C’est également au cours du Focus Lab que des solutions de regroupement des terres morcelées, d’agrégation des produits et d’harmonisation des critères destinés au secteur privé, ont conduit à la mise en place du système de plantations satellites par les grands acteurs. Dans le cadre de ce système, les grands acteurs serviront d’acheteurs des produits pour les marchés intérieurs, industriels et régionaux tandis que les petits exploitants seront les cultivateurs sous-traitants. Les plantations satellites devront promouvoir les meilleures pratiques du secteur privé, le soutien de l’État et la participation des agriculteurs. En regroupant les terres morcelées, les plantations satellites sont utilisées pour organiser les agriculteurs afin qu’ils augmentent les rendements de l’activité économique et des cultures dans la localité où ces plantations se trouvent, accroissant ainsi la productivité globale du secteur et créant des emplois pour des millions de personnes. Le système servira de base aux grands acteurs pour agréger les produits provenant des petits exploitants qui représentent 70 % de la communauté agricole afin qu’ils s’initient aux meilleures pratiques et optimisent le rendement à l’hectare. La participation du gouvernement assure l’existence d’un équilibre des forces au sein des rencontres, la vérification et la saisie de l’identité des agriculteurs, leur enregistrement dans le système national d’identification et leur certification (homologation) dans le cadre du système de plantations satellites.
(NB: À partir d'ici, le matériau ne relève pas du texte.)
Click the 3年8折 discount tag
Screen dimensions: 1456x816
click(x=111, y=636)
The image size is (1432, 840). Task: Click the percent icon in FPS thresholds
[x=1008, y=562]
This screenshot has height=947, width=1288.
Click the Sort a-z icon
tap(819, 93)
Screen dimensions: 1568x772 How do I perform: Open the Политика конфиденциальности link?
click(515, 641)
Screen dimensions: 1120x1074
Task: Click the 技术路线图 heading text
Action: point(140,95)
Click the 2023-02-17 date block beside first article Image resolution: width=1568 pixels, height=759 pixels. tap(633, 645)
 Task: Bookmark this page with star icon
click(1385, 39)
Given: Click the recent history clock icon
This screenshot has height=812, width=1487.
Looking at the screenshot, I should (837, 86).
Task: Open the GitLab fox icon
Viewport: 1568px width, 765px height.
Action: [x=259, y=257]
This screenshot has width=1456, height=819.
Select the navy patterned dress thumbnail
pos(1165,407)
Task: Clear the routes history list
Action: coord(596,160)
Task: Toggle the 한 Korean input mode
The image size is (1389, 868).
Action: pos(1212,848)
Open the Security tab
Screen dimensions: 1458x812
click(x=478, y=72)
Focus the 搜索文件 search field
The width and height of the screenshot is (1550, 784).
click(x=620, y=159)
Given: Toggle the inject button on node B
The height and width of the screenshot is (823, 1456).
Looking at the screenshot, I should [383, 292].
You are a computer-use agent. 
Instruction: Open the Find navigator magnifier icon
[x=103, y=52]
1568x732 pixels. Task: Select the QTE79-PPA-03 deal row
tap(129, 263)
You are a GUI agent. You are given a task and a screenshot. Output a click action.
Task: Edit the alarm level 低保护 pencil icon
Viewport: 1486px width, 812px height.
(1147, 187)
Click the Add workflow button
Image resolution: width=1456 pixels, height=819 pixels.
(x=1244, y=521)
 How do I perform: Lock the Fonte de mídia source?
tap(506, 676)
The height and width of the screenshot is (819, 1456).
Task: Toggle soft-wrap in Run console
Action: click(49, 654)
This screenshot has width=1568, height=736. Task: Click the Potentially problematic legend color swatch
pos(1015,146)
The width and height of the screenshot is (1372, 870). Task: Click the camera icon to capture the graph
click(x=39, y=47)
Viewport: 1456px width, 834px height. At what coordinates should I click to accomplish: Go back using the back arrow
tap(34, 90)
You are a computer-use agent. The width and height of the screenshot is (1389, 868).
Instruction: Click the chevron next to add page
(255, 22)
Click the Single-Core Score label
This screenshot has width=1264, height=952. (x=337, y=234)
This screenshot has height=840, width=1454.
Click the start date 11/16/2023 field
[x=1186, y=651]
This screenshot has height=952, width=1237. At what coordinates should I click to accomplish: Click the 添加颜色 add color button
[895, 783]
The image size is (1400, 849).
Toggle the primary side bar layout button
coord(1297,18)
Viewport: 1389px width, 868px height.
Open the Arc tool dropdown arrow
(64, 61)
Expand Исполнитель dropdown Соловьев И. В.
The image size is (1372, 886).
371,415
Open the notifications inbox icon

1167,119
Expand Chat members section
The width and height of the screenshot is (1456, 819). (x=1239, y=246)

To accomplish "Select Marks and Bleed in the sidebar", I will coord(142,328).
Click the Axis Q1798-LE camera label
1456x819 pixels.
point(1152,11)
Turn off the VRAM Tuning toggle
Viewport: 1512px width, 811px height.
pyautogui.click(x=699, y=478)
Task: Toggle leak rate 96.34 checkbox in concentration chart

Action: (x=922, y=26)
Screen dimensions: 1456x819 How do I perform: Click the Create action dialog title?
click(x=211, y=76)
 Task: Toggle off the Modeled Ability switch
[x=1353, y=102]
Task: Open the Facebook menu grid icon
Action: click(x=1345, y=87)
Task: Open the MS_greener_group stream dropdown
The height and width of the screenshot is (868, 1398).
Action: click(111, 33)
La participation du secteur privé garantit la dispensation d’une formation de qualité, l’octroi de crédits et la fourniture d’intrants comme les semis et les engrais, aux petits exploitants participants en temps opportun et selon les besoins. Cette approche semble être l’approche la plus systématique que le Nigeria ait utilisé pour optimiser le rendement, attirer les investissements dans l’agriculture et créer des emplois avec la perspective ultime d’utiliser l’agriculture pour diversifier l’économie hors pétrole, et parvenir à la prospérité à grande échelle.
Grâce aux efforts gouvernementaux concertés mentionnés ci-dessus, concernant la mise en œuvre de ce plan agricole, il se peut que le Nigéria soit enfin en mesure de voir le morcellement des terres comme une opportunité de grande prospérité au lieu d’un obstacle à la transformation de l’agriculture.